** begin Record set **

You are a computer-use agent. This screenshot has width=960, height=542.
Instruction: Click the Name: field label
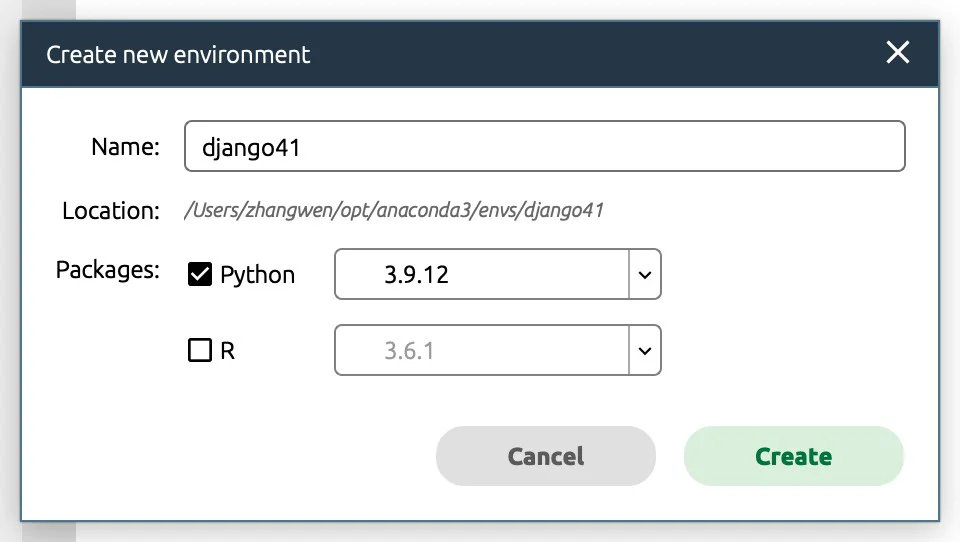click(126, 147)
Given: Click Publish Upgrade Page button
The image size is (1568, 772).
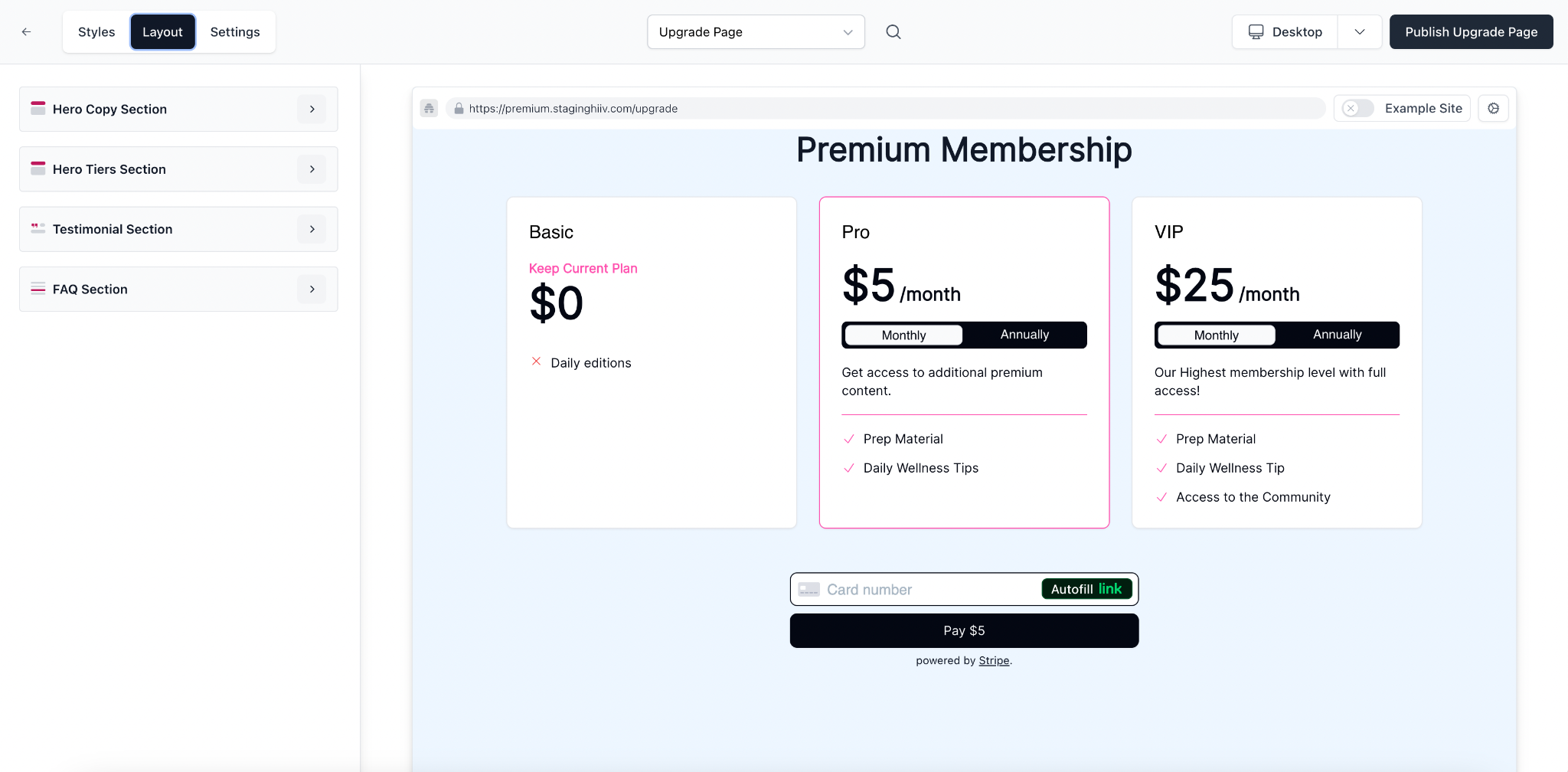Looking at the screenshot, I should coord(1471,32).
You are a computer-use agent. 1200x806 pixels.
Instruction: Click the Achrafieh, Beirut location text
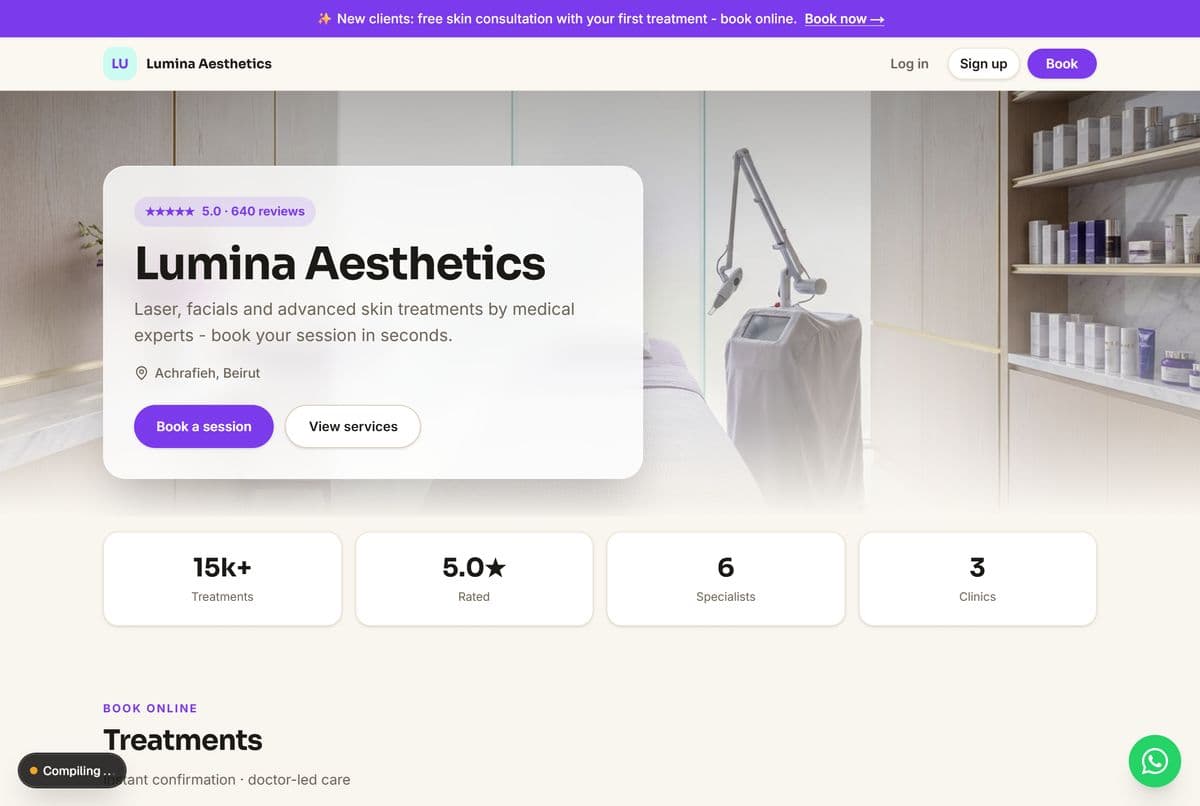(207, 373)
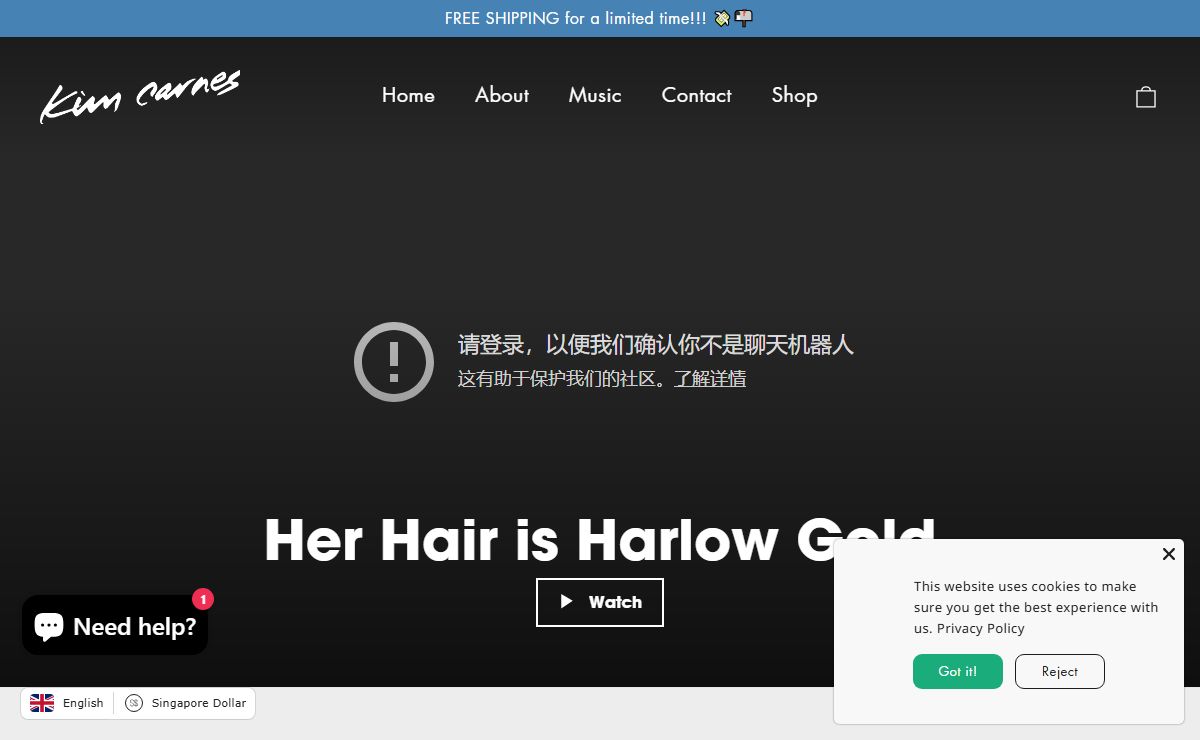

** end Record set **

Reproduce the text of every item above word for word, omitting the pictures.

## Result for this exercise:
You are a computer-use agent. This screenshot has width=960, height=542.
Instruction: Click the Name: field label
click(126, 147)
Given: Click Publish Upgrade Page button
The image size is (1568, 772).
Looking at the screenshot, I should coord(1471,32).
You are a computer-use agent. 1200x806 pixels.
Instruction: Click the Achrafieh, Beirut location text
(207, 373)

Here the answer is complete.